(Requirement 1):
Translate this sentence from the conference report into Spanish: "For them, Facebook is the web, so if you want them to see it, you’d better put a link on Facebook."
(Requirement 2):
List every trait of the "digital generation" that the conference report describes in its first paragraph.

Internet Librarian 2009-Meredith Hammons

I attended a Cybertour on Connecting with the Millennium Generation, led by Mary Ellen Bates, of Bates Information Services. This talk was a 15-minute presention on how the “digital generation” sees information. It was fascinating. Mary Ellen discussed the fact that the “digital generation” doesn’t e-mail and sees websites that aren’t collaborative as both boring and useless. For them, Facebook is the web, so if you want them to see it, you’d better put a link on Facebook. Moreover, if they don’t find the information they want with a certain tool, they blame the tool and go somewhere else, rather than seeking training. Also, they believe in their own ability to evaluate information and to determine what is authoritative.
Mary Ellen then offered several ways to lure millennials into the “Info Lab” (her new term for library, since it connotes activity). She suggested acknowledging the user’s expertise – do not phrase it as trying to teach them, but instead focus on the collaboration (e.g. offer “here is what other people have tried”) and accept that they learn by trial and error. I was particularly intrigued by the advice to sneak information to millennials, much as the speakers yesterday suggested sneaking Web 2.0 tools by staff members. I took from that that no one likes condescension and people respond best to being involved in learning and trying new things, rather than being told how to do something. Pardon the digression, but Mary Ellen did emphasize encouraging self-learning, as well as peer-to-peer learning.

(Source material):
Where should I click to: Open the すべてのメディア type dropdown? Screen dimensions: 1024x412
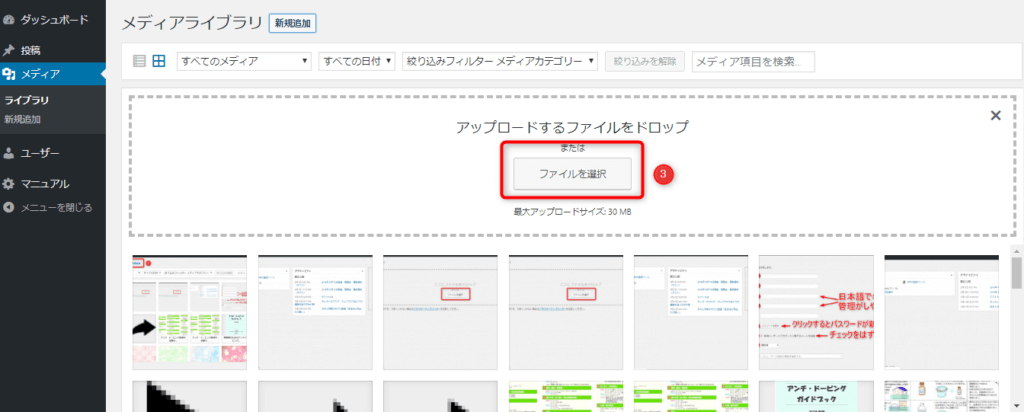(244, 62)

(Complete response 1):
Para ellos, Facebook es la web, así que si quieres que lo vean, más vale que pongas un enlace en Facebook.

(Complete response 2):
- They don't use e-mail.
- They see websites that aren't collaborative as both boring and useless.
- For them, Facebook is the web.
- If a tool doesn't give them the information they want, they blame the tool and go somewhere else rather than seeking training.
- They believe in their own ability to evaluate information and to determine what is authoritative.